Scotland could lead the way on the restoration of Europe’s damaged or extinct oyster reefs.
Established in Berlin two years ago, the second Native Oyster Restoration Alliance (NORA) conference will be opened in Edinburgh today.
The Glenmorangie Company, together with its partners including Scottish Natural Heritage are hosting the meeting where marine scientists, conservationists, administrators and oyster producers from across Europe will come together to develop a ‘blueprint’ for native oyster reef restoration – involving at least 15 European countries.
The plans could eventually see millions of native oysters (Ostrea edulis) returned to the seas around Sweden, France, Germany, England, Wales, Ireland, the Netherlands, Belgium, Italy and Croatia, where they were wiped out by overfishing as much as a century ago.
Glenmorangie is dedicated to protecting and improving the beautiful Highland surroundings in which it has been rooted for 175 years.
And, in a European first, the whisky company and its partners, Heriot-Watt University and the Marine Conservation Society, have now begun restoring extinct native oyster reefs to the protected sea by its distillery, through the Dornoch Environmental Enhancement Project (DEEP).
Thanks to the development of a sustainable native oyster supply chain in Scotland, supported by DEEP, the industry could be poised to take part in the supply of the native oysters needed for Europe’s planned restoration projects – and more in the future.
Forged in 2014, DEEP’s meticulous, research-led approach has already seen 20,000 oysters returned to the Dornoch Firth. It aims to establish a self-sustaining reef of four million oysters by 2025.
Established reefs would improve water quality and biodiversity through regaining reef-like three dimensional structures on the seafloor and act in tandem with Glenmorangie’s anaerobic digestion plant, purifying the by-products of distillation – an environmental first for a Distillery.
Dr Bill Sanderson, DEEP’s research director and associate professor of Marine Biodiversity at Heriot-Watt, is chairing the NORA conference at The Royal Society Edinburgh. He said: ‘This is a game-changing moment for marine conservation. NORA’s pledge to bring back oyster reefs across Europe, opens the door to widespread restoration, with untold benefits for our seas. DEEP’s ground-breaking work in the Dornoch Firth proves that it is possible to return oysters to areas in which they have become extinct.’
Glenmorangie president and CEO Tom Moradpour said: ‘We are incredibly proud to be pioneering DEEP’s vital environmental work with our partners, not only protecting but enhancing Glenmorangie Distillery’s environment for future generations.’
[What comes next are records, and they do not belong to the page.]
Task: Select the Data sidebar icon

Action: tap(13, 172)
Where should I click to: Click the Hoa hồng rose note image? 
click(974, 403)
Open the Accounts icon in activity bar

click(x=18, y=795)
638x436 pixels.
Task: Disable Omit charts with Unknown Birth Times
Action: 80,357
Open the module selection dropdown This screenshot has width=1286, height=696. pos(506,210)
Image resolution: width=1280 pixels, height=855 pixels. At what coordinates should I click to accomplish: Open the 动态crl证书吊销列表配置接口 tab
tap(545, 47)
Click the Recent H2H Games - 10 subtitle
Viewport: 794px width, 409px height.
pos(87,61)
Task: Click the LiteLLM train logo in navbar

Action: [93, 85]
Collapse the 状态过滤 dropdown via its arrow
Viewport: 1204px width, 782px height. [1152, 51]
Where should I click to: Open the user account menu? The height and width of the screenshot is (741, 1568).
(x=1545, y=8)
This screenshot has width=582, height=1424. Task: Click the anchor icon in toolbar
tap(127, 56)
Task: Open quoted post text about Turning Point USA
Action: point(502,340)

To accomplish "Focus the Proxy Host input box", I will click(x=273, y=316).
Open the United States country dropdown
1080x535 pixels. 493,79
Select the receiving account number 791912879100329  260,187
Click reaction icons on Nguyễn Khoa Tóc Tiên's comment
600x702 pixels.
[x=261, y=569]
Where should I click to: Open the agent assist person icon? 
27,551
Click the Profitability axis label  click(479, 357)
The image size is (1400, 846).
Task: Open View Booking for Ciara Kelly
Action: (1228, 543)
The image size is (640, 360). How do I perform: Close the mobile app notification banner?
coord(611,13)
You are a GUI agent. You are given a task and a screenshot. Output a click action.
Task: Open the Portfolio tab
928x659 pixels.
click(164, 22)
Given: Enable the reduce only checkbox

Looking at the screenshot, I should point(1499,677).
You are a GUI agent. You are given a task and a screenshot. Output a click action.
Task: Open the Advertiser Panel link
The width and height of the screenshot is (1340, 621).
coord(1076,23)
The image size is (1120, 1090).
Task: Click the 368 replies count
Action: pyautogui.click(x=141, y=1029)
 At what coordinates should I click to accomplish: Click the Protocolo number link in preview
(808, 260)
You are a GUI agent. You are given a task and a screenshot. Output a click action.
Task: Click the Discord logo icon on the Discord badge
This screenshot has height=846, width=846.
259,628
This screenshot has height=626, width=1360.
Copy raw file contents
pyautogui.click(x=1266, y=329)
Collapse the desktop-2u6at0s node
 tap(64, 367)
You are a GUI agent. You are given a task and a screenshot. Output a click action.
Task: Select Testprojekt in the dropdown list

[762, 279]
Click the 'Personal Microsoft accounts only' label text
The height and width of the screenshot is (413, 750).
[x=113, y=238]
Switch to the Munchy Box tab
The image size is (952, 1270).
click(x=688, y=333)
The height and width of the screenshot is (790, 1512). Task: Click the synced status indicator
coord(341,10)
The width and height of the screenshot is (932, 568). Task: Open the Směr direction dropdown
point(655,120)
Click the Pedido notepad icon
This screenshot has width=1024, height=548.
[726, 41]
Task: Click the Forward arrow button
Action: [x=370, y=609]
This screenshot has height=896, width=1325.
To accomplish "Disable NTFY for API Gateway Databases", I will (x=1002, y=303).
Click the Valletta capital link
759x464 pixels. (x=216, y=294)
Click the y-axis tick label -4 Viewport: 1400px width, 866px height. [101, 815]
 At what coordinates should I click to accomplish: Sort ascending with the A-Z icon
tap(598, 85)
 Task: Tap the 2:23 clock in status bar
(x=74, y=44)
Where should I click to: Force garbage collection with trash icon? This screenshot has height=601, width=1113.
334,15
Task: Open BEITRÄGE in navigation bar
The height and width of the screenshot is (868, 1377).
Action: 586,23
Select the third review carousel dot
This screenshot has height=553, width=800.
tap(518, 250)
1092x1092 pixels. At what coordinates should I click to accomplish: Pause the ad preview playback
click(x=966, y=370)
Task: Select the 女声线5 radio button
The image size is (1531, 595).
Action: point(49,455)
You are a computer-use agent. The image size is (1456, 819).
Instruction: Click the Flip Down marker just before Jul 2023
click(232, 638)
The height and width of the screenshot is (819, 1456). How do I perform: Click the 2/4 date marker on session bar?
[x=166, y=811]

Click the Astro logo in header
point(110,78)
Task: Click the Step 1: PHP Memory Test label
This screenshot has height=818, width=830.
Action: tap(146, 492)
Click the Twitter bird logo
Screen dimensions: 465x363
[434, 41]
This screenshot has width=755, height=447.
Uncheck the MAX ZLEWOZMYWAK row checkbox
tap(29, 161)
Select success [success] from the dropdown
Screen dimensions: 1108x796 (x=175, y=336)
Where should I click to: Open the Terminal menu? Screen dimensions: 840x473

Professor Henning von Nordheim, head of the marine conservation department in Germany’s Federal Conservation Agency BfN: ‘When we founded NORA in 2017 in Berlin, we gratefully realised the overwhelming support and eagerness of so many European partners to join this fascinating vision.
‘There is a real chance to restore large areas of our over exploited marine ecosystems with native oysters, for the benefit of marine biodiversity and sea water purification all around Europe. In doing so we can learn a lot from each other at this gathering in Edinburgh.’
Scottish Government Minister for the Natural Environment Mairi Gougeon said: ‘The Dornoch Environmental Enhancement Project (DEEP) is a fantastic Scottish success story which will improve water quality and biodiversity in the Dornoch Firth.
‘Glenmorangie, Heriot-Watt University and the Marine Conservation Society can all be incredibly proud of this pioneering partnership and I look forward to the reef, and the clear benefits it will provide, being further established in the coming years.’